# WHAT IS NEEDED
Should any entry look odd, write it out exactly anyway, along with all the rest.

◆ ◆ ◆ ◆ ◆

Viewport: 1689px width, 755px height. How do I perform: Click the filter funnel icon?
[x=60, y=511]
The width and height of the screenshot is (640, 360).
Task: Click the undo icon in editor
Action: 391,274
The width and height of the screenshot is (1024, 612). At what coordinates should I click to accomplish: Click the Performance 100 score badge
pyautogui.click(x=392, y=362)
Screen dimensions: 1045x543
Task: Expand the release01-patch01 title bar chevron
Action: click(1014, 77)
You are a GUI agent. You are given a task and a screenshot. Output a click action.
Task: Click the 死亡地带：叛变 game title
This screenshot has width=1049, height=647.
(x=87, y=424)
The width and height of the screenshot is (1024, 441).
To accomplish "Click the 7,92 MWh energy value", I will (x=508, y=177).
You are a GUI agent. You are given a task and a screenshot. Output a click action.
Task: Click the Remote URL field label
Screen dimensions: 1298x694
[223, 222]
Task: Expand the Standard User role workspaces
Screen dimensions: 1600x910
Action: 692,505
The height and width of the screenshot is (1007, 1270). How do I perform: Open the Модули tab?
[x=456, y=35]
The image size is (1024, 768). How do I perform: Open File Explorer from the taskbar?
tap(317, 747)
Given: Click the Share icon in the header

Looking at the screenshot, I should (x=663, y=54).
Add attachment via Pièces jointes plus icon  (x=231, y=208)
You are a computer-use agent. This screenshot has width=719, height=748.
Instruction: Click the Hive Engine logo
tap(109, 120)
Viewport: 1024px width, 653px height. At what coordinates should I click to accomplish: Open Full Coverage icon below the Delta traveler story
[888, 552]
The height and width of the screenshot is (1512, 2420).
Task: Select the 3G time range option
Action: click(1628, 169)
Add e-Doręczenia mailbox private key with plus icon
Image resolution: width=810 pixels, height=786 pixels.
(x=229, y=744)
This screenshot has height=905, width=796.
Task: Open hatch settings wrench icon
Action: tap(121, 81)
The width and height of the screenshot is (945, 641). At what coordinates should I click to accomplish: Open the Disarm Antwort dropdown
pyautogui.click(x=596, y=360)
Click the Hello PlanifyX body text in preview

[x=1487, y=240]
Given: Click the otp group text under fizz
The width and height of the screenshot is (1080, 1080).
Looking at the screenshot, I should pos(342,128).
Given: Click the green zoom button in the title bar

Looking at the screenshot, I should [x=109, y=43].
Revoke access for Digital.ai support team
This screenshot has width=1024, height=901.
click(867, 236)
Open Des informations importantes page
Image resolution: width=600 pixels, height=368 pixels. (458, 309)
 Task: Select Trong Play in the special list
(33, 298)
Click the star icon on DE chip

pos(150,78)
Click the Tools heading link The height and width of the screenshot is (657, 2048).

◆ ◆ ◆ ◆ ◆

# ANSWER BOX
Viewport: 1689px width, 755px height. How do I perform: Click the filter funnel icon?
[x=60, y=511]
The width and height of the screenshot is (640, 360).
Task: Click the undo icon in editor
Action: 391,274
The width and height of the screenshot is (1024, 612). At what coordinates should I click to accomplish: Click the Performance 100 score badge
pyautogui.click(x=392, y=362)
Screen dimensions: 1045x543
Task: Expand the release01-patch01 title bar chevron
Action: click(1014, 77)
You are a GUI agent. You are given a task and a screenshot. Output a click action.
Task: Click the 死亡地带：叛变 game title
This screenshot has width=1049, height=647.
(x=87, y=424)
The width and height of the screenshot is (1024, 441).
To accomplish "Click the 7,92 MWh energy value", I will (x=508, y=177).
You are a GUI agent. You are given a task and a screenshot. Output a click action.
Task: Click the Remote URL field label
Screen dimensions: 1298x694
[223, 222]
Task: Expand the Standard User role workspaces
Screen dimensions: 1600x910
Action: 692,505
The height and width of the screenshot is (1007, 1270). How do I perform: Open the Модули tab?
[x=456, y=35]
The image size is (1024, 768). How do I perform: Open File Explorer from the taskbar?
tap(317, 747)
Given: Click the Share icon in the header

Looking at the screenshot, I should (x=663, y=54).
Add attachment via Pièces jointes plus icon  (x=231, y=208)
You are a computer-use agent. This screenshot has width=719, height=748.
Instruction: Click the Hive Engine logo
tap(109, 120)
Viewport: 1024px width, 653px height. At what coordinates should I click to accomplish: Open Full Coverage icon below the Delta traveler story
[888, 552]
The height and width of the screenshot is (1512, 2420).
Task: Select the 3G time range option
Action: click(1628, 169)
Add e-Doręczenia mailbox private key with plus icon
Image resolution: width=810 pixels, height=786 pixels.
(x=229, y=744)
This screenshot has height=905, width=796.
Task: Open hatch settings wrench icon
Action: tap(121, 81)
The width and height of the screenshot is (945, 641). At what coordinates should I click to accomplish: Open the Disarm Antwort dropdown
pyautogui.click(x=596, y=360)
Click the Hello PlanifyX body text in preview

[x=1487, y=240]
Given: Click the otp group text under fizz
The width and height of the screenshot is (1080, 1080).
Looking at the screenshot, I should pos(342,128).
Given: Click the green zoom button in the title bar

Looking at the screenshot, I should [x=109, y=43].
Revoke access for Digital.ai support team
This screenshot has width=1024, height=901.
click(867, 236)
Open Des informations importantes page
Image resolution: width=600 pixels, height=368 pixels. (458, 309)
 Task: Select Trong Play in the special list
(33, 298)
Click the star icon on DE chip

pos(150,78)
Click the Tools heading link The height and width of the screenshot is (657, 2048).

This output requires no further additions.